● WORK REQUEST
In the entries below, filter for the word "Given" and copy every matching line.

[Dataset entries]
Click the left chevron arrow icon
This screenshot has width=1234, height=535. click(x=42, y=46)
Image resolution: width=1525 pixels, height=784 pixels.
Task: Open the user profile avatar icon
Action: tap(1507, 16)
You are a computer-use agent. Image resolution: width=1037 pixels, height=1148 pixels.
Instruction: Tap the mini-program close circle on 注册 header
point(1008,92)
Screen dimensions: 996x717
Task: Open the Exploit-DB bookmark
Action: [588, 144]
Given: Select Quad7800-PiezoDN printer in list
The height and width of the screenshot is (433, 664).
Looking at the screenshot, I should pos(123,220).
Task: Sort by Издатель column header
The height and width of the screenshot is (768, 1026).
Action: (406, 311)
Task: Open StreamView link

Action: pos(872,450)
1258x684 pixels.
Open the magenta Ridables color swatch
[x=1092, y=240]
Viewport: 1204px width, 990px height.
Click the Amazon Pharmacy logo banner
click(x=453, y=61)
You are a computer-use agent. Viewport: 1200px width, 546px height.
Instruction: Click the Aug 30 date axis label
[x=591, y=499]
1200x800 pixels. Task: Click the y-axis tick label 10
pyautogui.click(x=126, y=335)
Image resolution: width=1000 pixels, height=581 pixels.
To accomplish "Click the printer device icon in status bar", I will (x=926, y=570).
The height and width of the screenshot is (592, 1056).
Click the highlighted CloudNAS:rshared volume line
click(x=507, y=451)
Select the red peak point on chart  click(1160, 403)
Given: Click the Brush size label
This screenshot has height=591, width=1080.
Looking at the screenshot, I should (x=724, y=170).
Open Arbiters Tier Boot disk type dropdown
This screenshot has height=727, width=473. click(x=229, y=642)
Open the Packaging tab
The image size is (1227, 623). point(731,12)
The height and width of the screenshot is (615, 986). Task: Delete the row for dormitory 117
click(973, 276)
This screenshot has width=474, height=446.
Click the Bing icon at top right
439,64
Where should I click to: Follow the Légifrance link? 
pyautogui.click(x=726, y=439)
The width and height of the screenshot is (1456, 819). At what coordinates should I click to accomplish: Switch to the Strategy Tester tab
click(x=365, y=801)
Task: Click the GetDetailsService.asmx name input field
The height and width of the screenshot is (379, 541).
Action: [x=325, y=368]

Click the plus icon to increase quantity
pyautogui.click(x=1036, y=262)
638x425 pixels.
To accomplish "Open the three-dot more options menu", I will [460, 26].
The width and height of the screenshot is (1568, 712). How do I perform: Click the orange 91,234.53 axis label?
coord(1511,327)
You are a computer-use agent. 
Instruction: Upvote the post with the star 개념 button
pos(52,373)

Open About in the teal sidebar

● SOLVED EXERCISE
Given: Select Quad7800-PiezoDN printer in list
Given: Click the Brush size label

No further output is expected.